Antes una llamada al teléfono de línea nos traía una voz cercana, un amigo, un familiar, una novia, alguien al que ansiábamos escuchar con todas nuestras ganas, una voz que poseía la fuerza que décadas antes cargaban las cartas escritas a mano (otras grandes olvidadas en épocas de emails y mensajes de todo tipo, color y formato).    


Ahora, como en una historia de Paul Auster, el sonido del ringtone del teléfono de línea sorprende en la casa, y genera la pequeña y misteriosa aventura de acercarse para adivinar quién puede ser el extraño ser que está del otro lado, acostumbrados a saber de antemano, con el nombre estampado en la pantalla, quién quiere comunicarse. 

Los celulares, tataranietos de Alexander Bell, como en una guerra sin cuartel entre primos hermanos, mataron a los teléfonos de línea


Entonces, atender el teléfono de línea se convierte en una anécdota. En la mayor parte de los casos, del otro lado hay un robot, la voz grabada y neutra (en general, de mujer) de una promoción, de un producto equis, o de un ente estatal que informa algo (en general, intrascendente). Otras veces, puede ser la voz cascada de una persona vieja (fieles usuarios del teléfono de línea), que llama a alguien que no encuentra, e insiste un par de intentos más aunque le digamos que el número está equivocado. 


Se suman otros conjuntos de categorías, como cuando suena y al atender comprendemos que es un familiar (que tiene el teléfono de línea grabado en un celular, porque ya no recuerda el número), para avisarnos que está llamando al celular (que está en silencio, claro). Las bases de datos pueden aterrarnos hasta el tuétano, cuando al levantar el tubo una voz desconocida nos dice nuestro nombre completo, y uno cree lo peor, pero enseguida entendemos que es una oferta de un seguro y cortamos arguyendo estar ocupados.

▸ **DATOS MOSTRADOS**
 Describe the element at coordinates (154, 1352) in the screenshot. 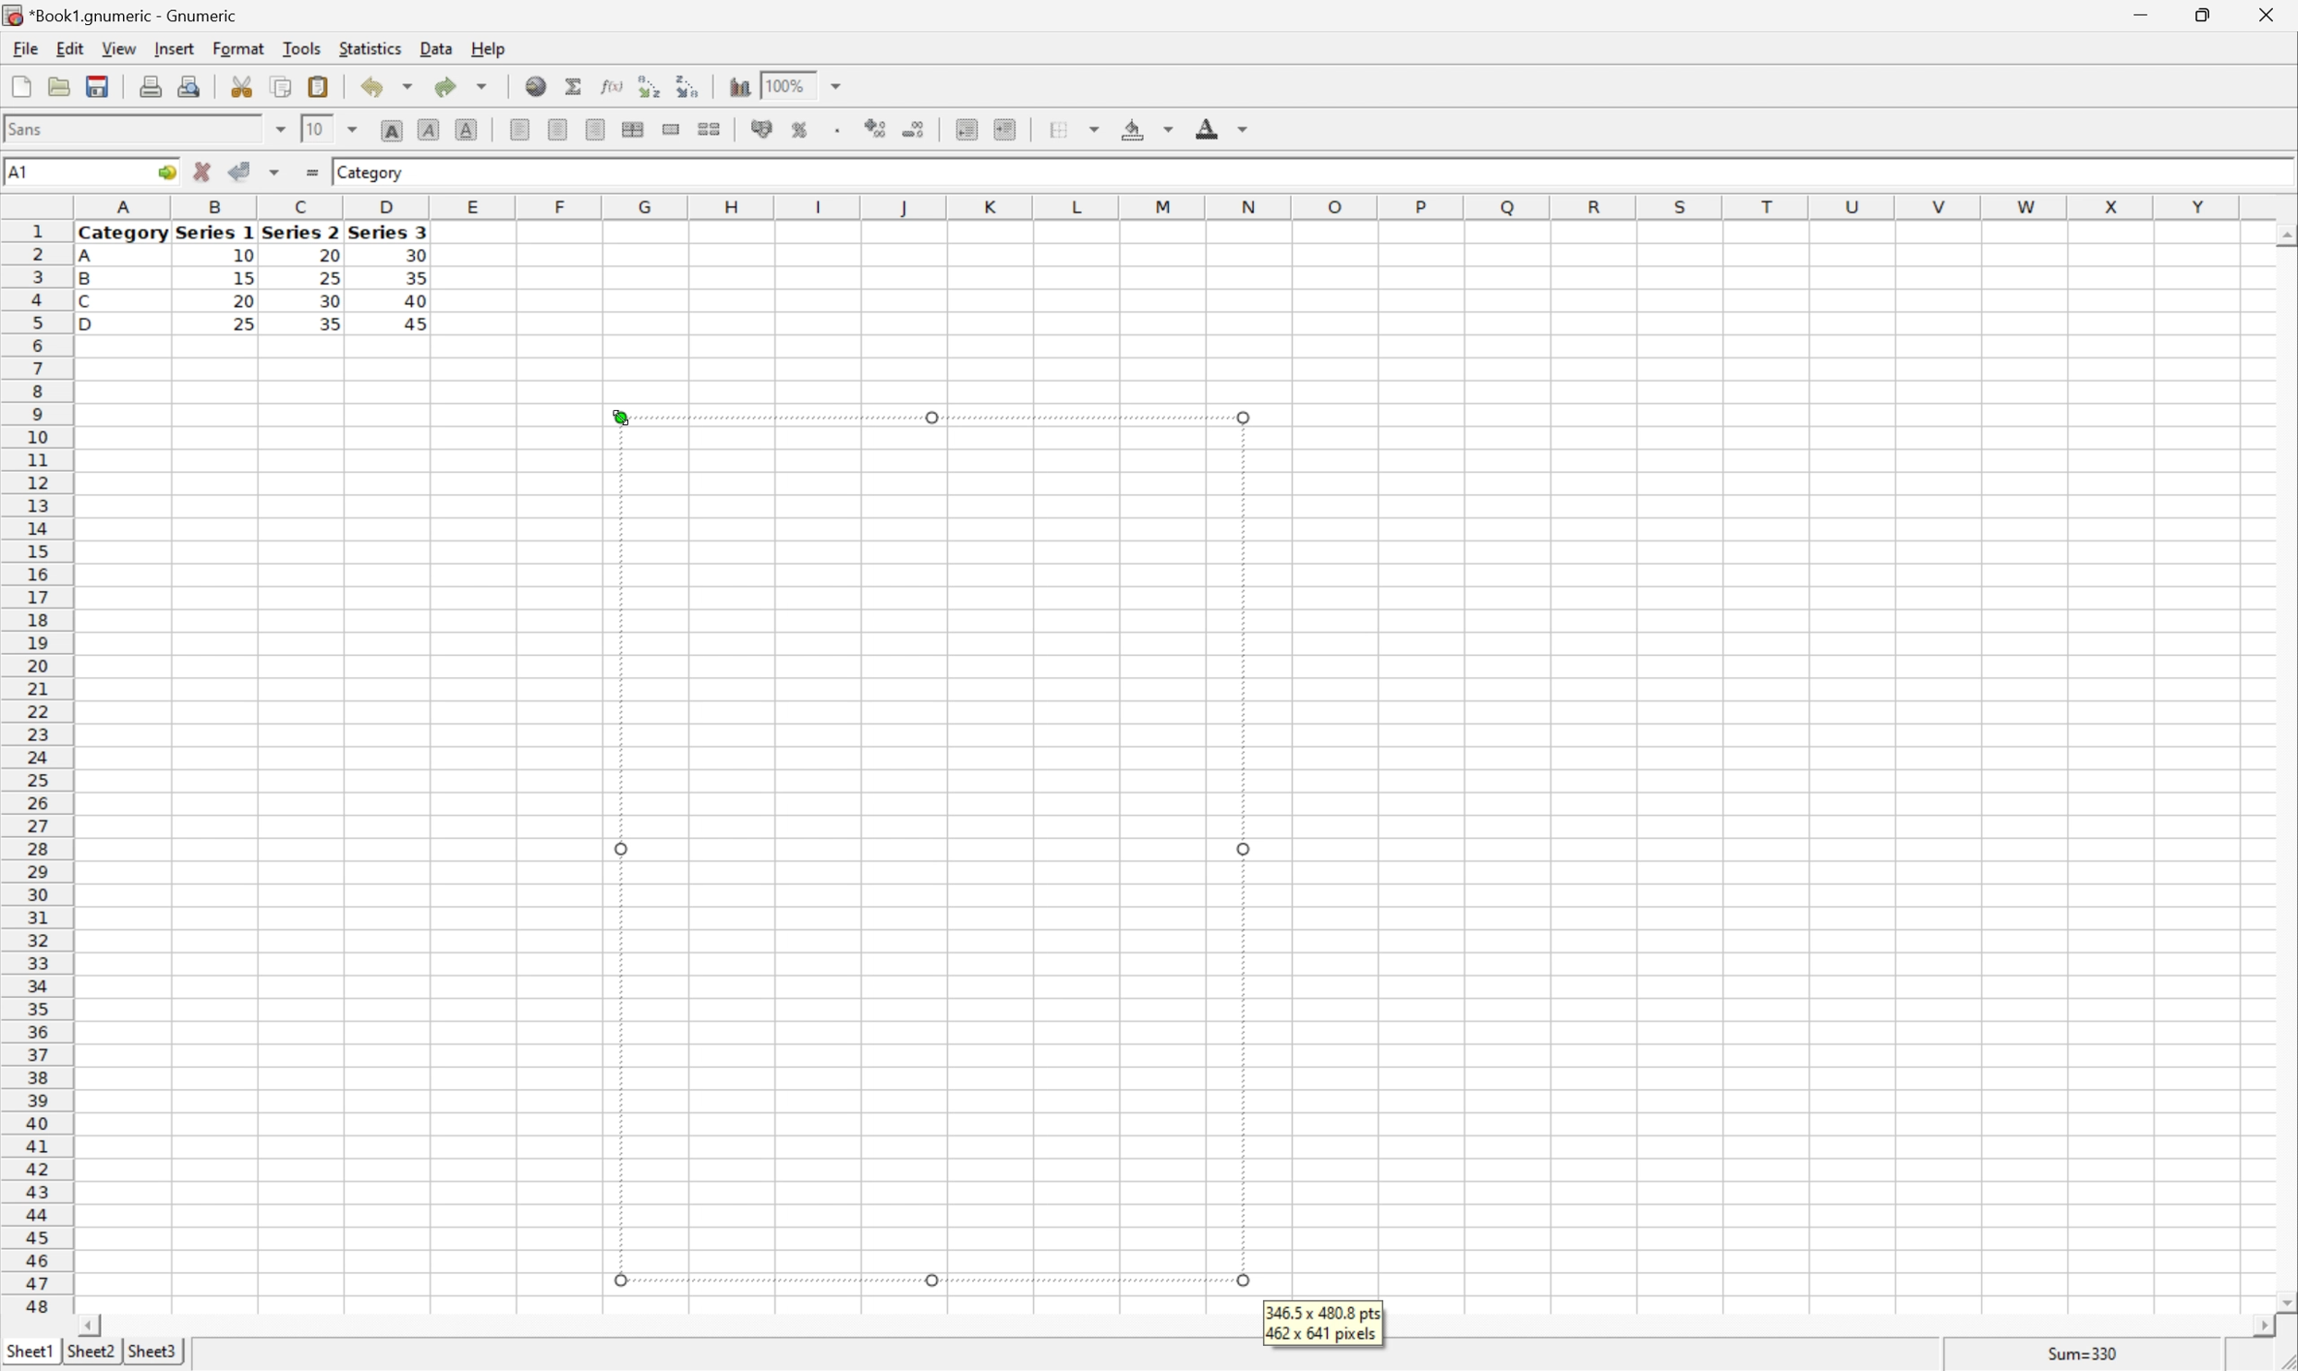

I see `Sheet3` at that location.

▸ **TAREAS**
A: Extrae del texto sobre el teléfono de línea el fragmento que va desde "Ahora, como en" hasta "quién quiere comunicarse.", copiándolo sin cambios.
B: En el texto sobre el teléfono de línea, ¿qué hay del otro lado en la mayor parte de los casos cuando se atiende?
C: Indica si cada afirmación concuerda con el texto sobre el teléfono de línea. Responde sí o no y cita las palabras del texto que lo deciden.
(i) Los celulares acabaron con los teléfonos de línea.
(ii) El familiar que llama al teléfono de línea se sabe el número de memoria.
(iii) La voz desconocida que dice nuestro nombre completo resulta ser una oferta de un seguro.

▸ **RESPUESTAS**
A:
Ahora, como en una historia de Paul Auster, el sonido del ringtone del teléfono de línea sorprende en la casa, y genera la pequeña y misteriosa aventura de acercarse para adivinar quién puede ser el extraño ser que está del otro lado, acostumbrados a saber de antemano, con el nombre estampado en la pantalla, quién quiere comunicarse.

B: Un robot: la voz grabada y neutra de una promoción, de un producto equis o de un ente estatal que informa algo.

C:
(i) Sí: "mataron a los teléfonos de línea".
(ii) No: "porque ya no recuerda el número".
(iii) Sí: "enseguida entendemos que es una oferta de un seguro".